1834 Hendrick Hendrickson Will
In his Last Will & Testament, written December 9, 1834, Hendrick Hendrickson of Holmdel wrote: “I do hereby reserve 1 acre of land on the farm where I now live, to be used as a burying ground for the Hendrickson family and their connections, which said graveyard is to include the present graveyard and as much land on each side of it as shall make an acre.”
(Monmouth County Surrogate’s Office, Will Book D, page 310)

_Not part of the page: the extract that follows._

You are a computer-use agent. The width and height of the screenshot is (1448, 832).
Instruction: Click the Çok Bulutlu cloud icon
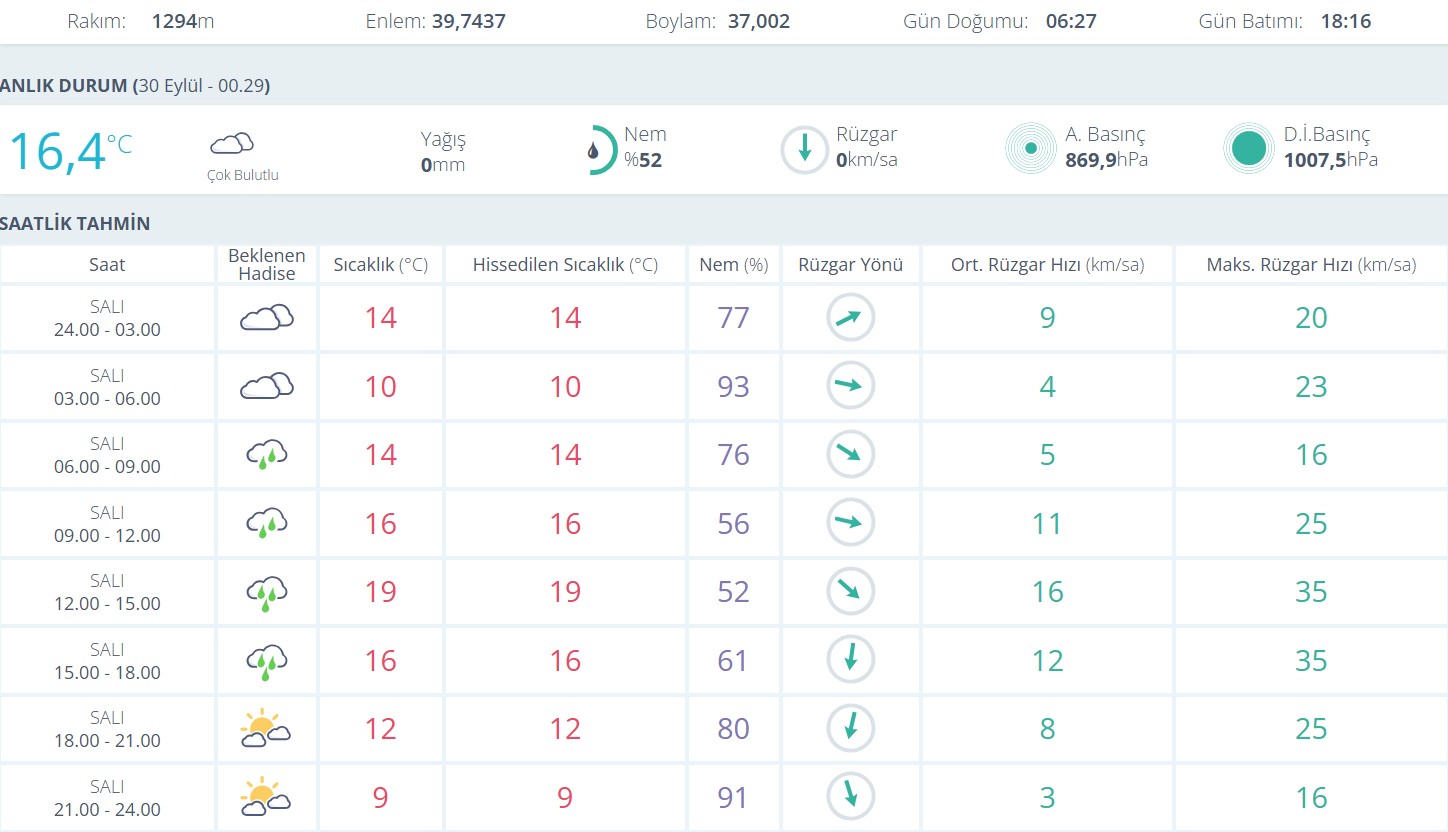click(x=231, y=143)
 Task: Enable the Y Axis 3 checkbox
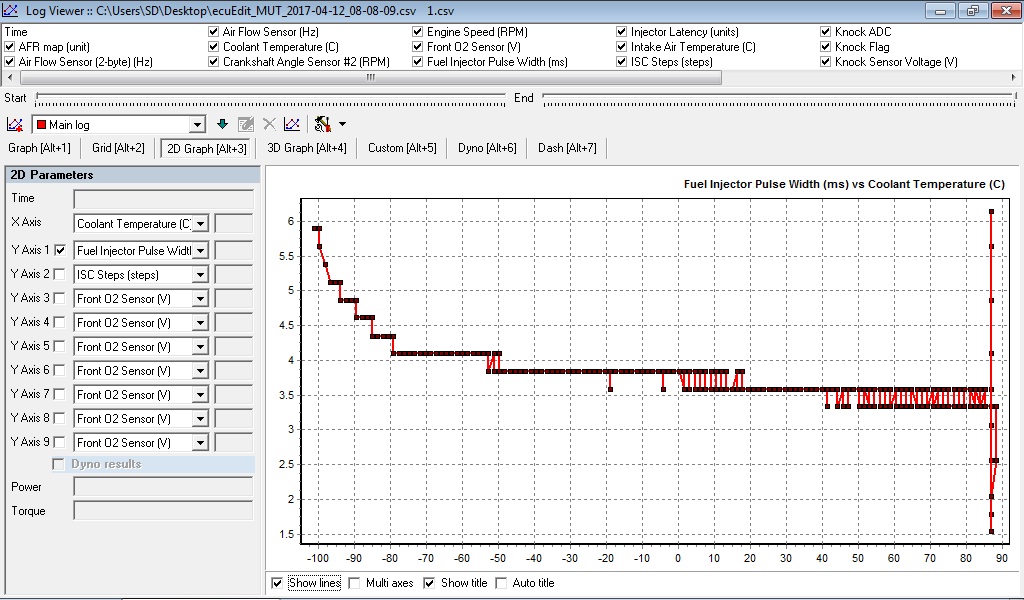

The only children known to be buried on the farm of the original settler, Daniel Hendrickson, were two sons, Hendrick (1700–1753), and Daniel (1723-1788). Hendricks’s is the oldest surviving headstone in the burial ground and he has two sons buried here. The inscription for Daniel, who was buried next to his brother, Hendrick, identifies Daniel as Daniel, Senior. The farm was passed from the original owner, Daniel, to this Daniel, Senior, and then to his son, Hendrick, who is identified on his headstone as Captain Hendrick Hendrickson. Captain Hendrickson deeded the farm in 1834 to his grandson, William H., because his son died prior to the Captain’s death. Captain Hendrickson designated one acre to be reserved as a burial ground.
Great grandson, Henry Hendrickson, is the last burial in 1950.
The grave of William H. Hendrickson (1813-1899), who served three terms in the New Jersey Senate, has a prominent marker.
These are the markers of the original owners of the Holmes-Hendrickson House (Garret Hendrickson).
These are the markers of the Hendrickson daughter who was the original owner of the Longstreet Farm (Eleanor Hendrickson Longstreet).